Centrafrique : une réconciliation nationale compromise
(RV) Entretien- La dimension religieuse du conflit centrafricain est plus que
jamais prégnante. Les musulmans sont clairement la cible des attaques des milices
anti-balakas, composées de chrétiens. Malgré les appels au calme lancés à plusieurs
reprises par les chefs des différentes communautés religieuses de République centrafricaine,
rien n’y fait. Les exactions en tout genre affectent principalement les musulmans
qui, dans l’ouest et à Bangui, sont contraints de vivre retranchés dans des quartiers
bien spécifiques où ils sont sous la protection des forces africaines ou européennes.
En début de semaine, deux personnes ont été tuées et six autres blessées lundi
en fin d’après-midi dans l’attaque d’un convoi de civils. L’assaut a été donné dans
la région de Dékoa, à 300 kilomètres au nord de la capitale. Ce convoi de 1300 musulmans
était parti dimanche dernier de Bangui, escorté par la MISCA, la force africaine en
Centrafrique.

TÂCHES À EFFECTUER>
A. D'après le texte sur la Centrafrique, à quelle distance de la capitale se trouve la région de Dékoa ?
B. Poursuivez le texte sur la Centrafrique à la suite de sa dernière phrase.

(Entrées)
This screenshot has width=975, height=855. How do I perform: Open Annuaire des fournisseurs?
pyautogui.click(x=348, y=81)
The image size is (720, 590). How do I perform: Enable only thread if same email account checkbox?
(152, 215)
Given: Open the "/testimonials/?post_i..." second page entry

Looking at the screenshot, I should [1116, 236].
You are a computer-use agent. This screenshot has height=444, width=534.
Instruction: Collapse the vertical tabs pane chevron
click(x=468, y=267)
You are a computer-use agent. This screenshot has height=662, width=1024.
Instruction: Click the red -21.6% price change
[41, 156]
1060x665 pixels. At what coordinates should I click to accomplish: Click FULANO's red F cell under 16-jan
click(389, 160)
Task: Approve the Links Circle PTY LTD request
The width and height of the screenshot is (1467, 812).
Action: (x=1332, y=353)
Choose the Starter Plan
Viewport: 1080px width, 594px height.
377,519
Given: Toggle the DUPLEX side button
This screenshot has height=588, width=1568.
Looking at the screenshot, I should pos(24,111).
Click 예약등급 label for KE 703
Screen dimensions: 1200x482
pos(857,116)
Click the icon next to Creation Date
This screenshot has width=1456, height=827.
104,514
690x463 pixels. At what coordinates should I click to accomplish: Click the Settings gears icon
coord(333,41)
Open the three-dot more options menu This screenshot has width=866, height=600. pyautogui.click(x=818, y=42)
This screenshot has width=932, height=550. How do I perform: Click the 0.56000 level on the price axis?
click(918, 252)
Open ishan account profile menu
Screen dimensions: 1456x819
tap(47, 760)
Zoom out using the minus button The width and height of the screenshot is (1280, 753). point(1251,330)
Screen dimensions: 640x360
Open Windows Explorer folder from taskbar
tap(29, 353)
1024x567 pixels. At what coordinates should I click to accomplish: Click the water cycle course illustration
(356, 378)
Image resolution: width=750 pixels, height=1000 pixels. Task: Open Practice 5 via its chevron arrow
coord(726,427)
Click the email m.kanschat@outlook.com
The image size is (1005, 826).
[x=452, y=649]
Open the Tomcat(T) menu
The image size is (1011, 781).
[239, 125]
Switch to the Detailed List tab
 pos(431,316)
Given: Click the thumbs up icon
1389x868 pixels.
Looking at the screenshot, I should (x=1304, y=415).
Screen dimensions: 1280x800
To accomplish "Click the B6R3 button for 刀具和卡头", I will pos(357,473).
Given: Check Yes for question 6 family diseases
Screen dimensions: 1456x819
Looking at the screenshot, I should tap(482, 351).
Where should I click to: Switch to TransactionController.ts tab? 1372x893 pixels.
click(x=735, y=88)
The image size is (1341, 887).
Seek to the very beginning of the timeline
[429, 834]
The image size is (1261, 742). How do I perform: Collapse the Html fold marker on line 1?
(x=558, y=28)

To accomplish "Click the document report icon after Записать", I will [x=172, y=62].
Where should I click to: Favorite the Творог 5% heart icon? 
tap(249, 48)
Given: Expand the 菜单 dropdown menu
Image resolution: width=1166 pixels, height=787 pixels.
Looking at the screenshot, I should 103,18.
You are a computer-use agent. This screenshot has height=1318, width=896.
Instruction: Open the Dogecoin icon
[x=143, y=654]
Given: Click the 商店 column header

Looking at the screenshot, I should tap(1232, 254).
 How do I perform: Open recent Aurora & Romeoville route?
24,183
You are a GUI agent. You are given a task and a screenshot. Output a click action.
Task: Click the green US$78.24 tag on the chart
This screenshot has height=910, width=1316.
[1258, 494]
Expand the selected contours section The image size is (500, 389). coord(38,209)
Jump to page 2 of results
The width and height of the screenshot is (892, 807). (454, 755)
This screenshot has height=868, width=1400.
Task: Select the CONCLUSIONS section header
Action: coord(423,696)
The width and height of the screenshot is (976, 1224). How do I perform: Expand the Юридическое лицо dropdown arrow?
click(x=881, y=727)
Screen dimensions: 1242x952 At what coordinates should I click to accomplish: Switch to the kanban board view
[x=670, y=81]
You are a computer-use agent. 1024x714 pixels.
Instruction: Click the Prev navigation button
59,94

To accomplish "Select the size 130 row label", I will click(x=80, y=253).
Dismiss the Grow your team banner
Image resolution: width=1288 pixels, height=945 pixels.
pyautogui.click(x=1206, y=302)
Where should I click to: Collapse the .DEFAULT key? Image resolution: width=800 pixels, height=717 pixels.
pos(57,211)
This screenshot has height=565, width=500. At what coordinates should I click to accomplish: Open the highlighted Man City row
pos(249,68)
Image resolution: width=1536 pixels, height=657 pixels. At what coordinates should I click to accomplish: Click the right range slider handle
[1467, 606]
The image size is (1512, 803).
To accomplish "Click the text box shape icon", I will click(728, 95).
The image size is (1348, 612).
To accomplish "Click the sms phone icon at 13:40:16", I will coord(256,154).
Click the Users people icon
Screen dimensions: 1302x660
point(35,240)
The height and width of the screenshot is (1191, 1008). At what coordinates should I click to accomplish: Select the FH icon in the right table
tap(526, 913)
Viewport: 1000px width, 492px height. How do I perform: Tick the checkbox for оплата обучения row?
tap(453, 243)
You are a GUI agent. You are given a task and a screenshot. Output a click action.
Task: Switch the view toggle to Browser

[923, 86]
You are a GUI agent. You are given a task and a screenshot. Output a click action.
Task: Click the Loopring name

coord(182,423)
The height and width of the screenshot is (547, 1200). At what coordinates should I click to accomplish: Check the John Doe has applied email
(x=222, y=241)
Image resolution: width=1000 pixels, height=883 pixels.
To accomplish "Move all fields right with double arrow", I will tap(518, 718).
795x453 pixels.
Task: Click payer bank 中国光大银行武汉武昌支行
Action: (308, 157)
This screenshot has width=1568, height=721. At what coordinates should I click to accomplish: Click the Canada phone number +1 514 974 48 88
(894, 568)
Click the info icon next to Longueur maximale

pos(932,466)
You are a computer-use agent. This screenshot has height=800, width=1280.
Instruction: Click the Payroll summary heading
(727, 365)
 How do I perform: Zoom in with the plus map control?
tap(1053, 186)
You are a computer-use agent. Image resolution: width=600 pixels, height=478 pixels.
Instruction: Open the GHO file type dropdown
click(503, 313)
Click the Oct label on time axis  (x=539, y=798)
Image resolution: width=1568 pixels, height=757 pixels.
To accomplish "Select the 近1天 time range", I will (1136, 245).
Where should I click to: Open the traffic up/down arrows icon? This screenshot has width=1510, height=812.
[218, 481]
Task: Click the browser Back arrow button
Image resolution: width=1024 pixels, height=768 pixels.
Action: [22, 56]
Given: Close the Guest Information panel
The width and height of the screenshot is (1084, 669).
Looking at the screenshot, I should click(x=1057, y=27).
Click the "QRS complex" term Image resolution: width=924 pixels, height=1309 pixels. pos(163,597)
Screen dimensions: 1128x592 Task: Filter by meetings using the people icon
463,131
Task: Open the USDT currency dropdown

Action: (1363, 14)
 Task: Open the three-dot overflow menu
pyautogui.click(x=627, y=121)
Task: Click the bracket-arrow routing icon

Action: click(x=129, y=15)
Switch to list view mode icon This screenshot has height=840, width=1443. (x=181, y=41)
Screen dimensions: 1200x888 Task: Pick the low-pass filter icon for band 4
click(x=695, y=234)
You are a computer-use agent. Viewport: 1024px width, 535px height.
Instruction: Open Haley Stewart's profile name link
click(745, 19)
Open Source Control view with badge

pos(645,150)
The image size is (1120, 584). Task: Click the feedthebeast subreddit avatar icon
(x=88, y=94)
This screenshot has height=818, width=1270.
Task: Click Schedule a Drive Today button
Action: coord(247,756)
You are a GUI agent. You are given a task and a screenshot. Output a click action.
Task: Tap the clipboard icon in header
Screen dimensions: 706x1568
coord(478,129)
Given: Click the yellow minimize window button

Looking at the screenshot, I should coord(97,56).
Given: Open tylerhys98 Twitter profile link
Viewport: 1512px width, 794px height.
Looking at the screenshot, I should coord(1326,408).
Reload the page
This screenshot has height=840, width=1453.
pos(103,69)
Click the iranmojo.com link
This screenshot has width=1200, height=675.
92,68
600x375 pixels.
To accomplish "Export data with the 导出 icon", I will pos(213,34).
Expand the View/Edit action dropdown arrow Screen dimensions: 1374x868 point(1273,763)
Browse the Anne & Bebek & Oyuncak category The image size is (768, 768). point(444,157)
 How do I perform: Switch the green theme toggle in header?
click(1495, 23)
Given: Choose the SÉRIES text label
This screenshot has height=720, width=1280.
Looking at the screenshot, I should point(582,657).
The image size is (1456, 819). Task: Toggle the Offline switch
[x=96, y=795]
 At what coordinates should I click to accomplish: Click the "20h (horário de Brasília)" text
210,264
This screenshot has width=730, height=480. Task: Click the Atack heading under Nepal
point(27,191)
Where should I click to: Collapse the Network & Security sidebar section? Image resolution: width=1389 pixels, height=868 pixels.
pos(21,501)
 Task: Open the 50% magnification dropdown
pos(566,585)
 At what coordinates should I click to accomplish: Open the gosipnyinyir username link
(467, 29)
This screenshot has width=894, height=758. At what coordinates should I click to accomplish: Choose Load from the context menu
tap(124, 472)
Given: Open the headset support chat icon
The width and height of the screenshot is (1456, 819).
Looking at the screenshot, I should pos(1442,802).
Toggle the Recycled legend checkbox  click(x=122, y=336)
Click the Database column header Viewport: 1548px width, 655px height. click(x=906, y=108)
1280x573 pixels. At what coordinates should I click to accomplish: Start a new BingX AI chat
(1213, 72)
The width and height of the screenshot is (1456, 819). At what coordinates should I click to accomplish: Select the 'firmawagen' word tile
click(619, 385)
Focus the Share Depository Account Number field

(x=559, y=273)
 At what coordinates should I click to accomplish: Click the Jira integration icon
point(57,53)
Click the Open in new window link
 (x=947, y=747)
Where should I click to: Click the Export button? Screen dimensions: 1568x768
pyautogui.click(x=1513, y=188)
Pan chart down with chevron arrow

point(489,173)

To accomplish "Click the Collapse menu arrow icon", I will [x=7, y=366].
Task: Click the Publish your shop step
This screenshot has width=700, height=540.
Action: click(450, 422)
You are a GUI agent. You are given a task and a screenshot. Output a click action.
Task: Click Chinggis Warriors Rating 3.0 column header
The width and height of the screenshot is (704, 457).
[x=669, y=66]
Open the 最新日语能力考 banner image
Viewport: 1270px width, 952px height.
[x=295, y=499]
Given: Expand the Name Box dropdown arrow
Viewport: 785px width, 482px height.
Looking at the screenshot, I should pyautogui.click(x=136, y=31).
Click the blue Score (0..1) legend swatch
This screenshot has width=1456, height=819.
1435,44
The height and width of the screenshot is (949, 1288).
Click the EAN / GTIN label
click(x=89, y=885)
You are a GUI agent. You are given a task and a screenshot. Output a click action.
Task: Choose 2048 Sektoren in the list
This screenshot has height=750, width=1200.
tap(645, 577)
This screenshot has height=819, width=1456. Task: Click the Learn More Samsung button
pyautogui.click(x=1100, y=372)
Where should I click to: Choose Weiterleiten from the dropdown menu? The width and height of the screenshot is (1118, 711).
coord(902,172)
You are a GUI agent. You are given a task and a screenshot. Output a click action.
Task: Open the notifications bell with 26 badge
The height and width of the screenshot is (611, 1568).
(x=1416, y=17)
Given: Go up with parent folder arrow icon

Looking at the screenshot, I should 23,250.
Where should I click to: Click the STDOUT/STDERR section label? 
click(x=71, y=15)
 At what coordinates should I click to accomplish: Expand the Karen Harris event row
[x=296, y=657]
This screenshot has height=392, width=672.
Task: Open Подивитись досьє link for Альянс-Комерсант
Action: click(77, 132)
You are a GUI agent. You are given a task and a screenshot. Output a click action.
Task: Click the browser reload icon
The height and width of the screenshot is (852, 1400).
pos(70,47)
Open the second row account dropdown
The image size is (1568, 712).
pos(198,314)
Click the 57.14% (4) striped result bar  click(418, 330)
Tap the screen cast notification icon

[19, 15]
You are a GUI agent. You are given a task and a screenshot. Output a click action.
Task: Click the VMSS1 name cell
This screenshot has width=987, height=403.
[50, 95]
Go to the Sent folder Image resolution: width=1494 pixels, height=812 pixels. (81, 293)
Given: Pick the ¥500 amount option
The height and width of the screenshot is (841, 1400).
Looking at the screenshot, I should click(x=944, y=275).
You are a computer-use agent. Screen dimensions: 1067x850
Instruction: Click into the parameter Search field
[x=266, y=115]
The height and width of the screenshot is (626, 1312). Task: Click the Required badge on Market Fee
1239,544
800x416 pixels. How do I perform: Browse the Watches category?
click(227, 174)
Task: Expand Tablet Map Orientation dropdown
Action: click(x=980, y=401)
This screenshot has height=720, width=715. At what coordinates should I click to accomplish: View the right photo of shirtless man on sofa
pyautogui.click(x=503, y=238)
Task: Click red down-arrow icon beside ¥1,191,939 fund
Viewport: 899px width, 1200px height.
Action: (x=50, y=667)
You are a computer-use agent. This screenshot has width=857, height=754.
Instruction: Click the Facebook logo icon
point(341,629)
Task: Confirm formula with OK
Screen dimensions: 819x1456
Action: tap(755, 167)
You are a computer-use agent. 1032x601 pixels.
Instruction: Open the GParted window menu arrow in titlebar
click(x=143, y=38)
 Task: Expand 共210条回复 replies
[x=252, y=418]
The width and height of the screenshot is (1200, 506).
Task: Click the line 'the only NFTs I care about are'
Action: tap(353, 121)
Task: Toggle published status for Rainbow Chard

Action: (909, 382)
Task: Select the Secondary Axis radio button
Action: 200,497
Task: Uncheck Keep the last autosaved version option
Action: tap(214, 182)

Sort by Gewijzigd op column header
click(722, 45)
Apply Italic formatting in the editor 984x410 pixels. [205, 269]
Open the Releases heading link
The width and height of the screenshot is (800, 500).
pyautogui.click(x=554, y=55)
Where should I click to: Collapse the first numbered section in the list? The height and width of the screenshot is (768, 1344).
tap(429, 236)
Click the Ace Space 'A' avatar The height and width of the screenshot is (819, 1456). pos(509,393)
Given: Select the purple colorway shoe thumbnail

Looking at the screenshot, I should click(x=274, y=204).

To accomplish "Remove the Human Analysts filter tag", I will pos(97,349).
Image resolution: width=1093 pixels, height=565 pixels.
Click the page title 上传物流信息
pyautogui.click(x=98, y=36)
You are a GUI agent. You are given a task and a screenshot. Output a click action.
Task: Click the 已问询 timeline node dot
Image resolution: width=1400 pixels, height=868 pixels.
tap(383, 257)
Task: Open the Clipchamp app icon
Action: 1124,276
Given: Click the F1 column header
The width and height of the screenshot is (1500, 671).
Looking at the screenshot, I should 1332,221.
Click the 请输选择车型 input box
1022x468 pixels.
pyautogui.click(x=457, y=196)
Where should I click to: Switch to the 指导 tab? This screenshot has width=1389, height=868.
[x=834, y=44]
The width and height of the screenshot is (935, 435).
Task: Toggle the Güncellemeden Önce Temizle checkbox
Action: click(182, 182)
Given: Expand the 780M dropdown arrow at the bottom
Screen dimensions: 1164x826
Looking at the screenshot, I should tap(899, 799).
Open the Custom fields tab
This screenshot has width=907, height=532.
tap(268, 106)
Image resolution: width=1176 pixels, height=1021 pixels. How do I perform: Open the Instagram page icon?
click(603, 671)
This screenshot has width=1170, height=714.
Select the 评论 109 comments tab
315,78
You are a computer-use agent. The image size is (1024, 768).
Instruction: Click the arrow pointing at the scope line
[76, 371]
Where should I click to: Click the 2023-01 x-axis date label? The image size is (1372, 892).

RÉPONSES DANS L'ORDRE>
A. À 300 kilomètres au nord de la capitale.

B.
L’espoir d’une réconciliation nationale semble bien s’évanouir,
ce que confirme Thierry Vircoulon, directeur pour l’Afrique centrale de l’International
Crisis Group, même si on ne peut pas parler de partition :
Cette évacuation,
ce n’est que la fin de la position assez intenable dans laquelle sont les communautés
musulmanes dans l’ouest du pays et à Bangui. De toute façon, le mouvement de départ
des musulmans avait commencé au début de cette année avec des communautés qui se sont
enfouies dès que les anti-Balaka ont commencé à prendre de l’espace. Ils se sont enfouis
au Cameroun, au Tchad et puis, il y a une situation où dans les villes de l’ouest
et à Bangui, des communautés musulmanes qui n’ont pas eu le temps de s’enfuir se sont
retrouvés piégées. La division un peu religieuse du pays a commencé, en fait, depuis
le début de cette année.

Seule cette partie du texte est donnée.